La confianza en la institución operativa clave para la democracia, la que se encarga de las elecciones, es incluso más baja. Solo un 10% le otorga “mucha” o “bastante”. Aquí, con la salvedad del efecto ideológico, la desconfianza es más transversal.
Ahora bien, todo esto no se traslada por completo a la valoración abstracta de la democracia como sistema. Para una clara mayoría del 67% no hay ninguna alternativa mejor. Lo que sí resulta preocupante es que las divisiones por sexo, edad, estrato y posición ideológica observadas respecto a las instituciones específicas se reproduzcan tal cual en la apreciación general: jóvenes, de izquierda, menor estrato y hombres tienen más dudas sistémicas.
También resulta preocupante que la tendencia haya ido a peor, con dos excepciones en 2014 y 2018 afectadas por la coyuntura electoral, los colombianos han ido reduciendo su grado de acuerdo con la idea de que la democracia es un sistema superior a sus rivales.
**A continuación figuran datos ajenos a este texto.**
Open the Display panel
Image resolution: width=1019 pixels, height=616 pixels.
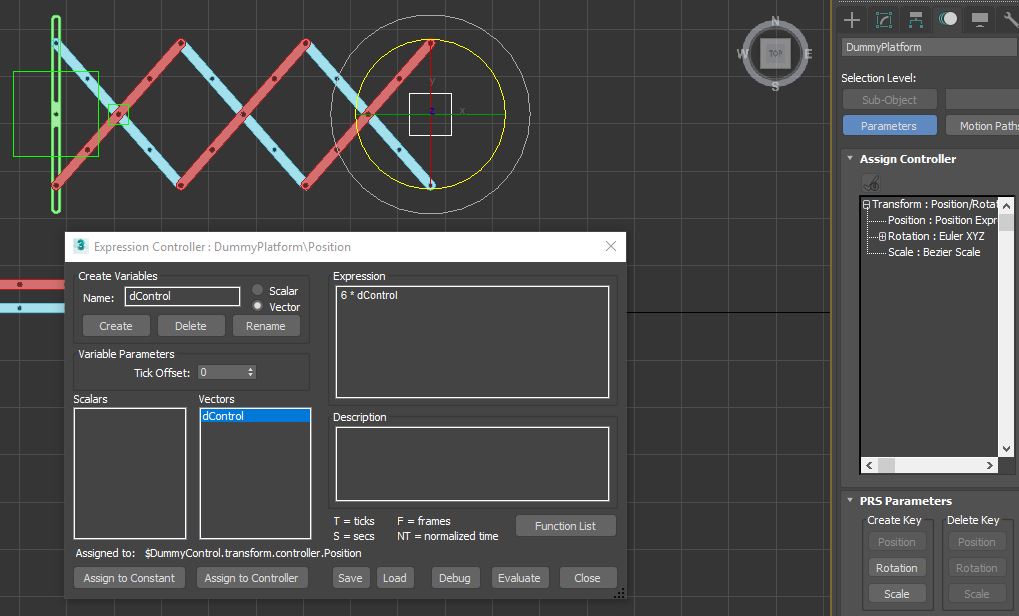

Esta erosión es más profunda desde 2012.
Colombia se convierte así, junto a Perú, en uno de los países de la región americana que presenta un desapego sistémico mayor del que cabría predecir por la calidad de sus libertades sobre el papel. Normalmente, a mayor restricción existe en las normas y las instituciones, menos confía el electorado en la superioridad democrática. Pero en el caso colombiano, como en el peruano, esta negatividad queda por encima de lo observado en países con calidades institucionales similares (Paraguay, Bolivia, Brasil, Ecuador, República Dominicana).
Esta brecha está probablemente llena de percepciones de falta de respuesta, de ruptura del acuerdo básico entre gobernantes y gobernados.
Otra señal de cómo la desafección está destruyendo las defensas institucionales de Colombia está en la tendencia de tres indicadores: el orgullo, e incluso la petición de apoyo, para el sistema político han caído desde 2008-2010 (con un pico excepcional en 2018 debido a la fecha electoral, que remitió rápidamente). Pero se ha mantenido, e incluso ha aumentado muy ligeramente, la idea de respeto por las instituciones.
Esta diferencia refuerza la idea de que la erosión aún no ha penetrado completamente en la fe sobre la democracia y sus instituciones esenciales. Ha afectado dramáticamente a líderes, plataformas, e incluso a la primera línea institucional (mecanismos electorales, satisfacción coyuntural con la democracia). Y se ha empezado a filtrar a través de los sectores menos reconocidos en las decisiones y procesos actuales. Pero no ha destrozado los cimientos. No todavía, al menos. La tolerancia por un golpe del poder ejecutivo sobre el resto justificado a través de una corrupción excesiva, un indicador práctico de la abstracción del respeto por la democracia como mejor sistema de gobierno, había descendido en 2018, pero ha repuntado una vez más en 2021, sin llegar, eso sí, a niveles vistos en el pasado reciente.
Una ciudadanía profundamente insatisfecha con la manera en que los gobernantes sostienen su parte del pacto democrático ofrece la oportunidad perfecta para que llegue alguien a proponer su ruptura. Bien sea un recién llegado que promete una democracia realmente sensible a las demandas públicas, o las élites reinantes jurando salvación ante una nueva amenaza. Y aquí viene la paradoja, un pacto incumplido necesita ser reformado, pero en su reforma se encierra el peligro de incrementar la erosión si, una vez más, no se cumple con las expectativas existentes.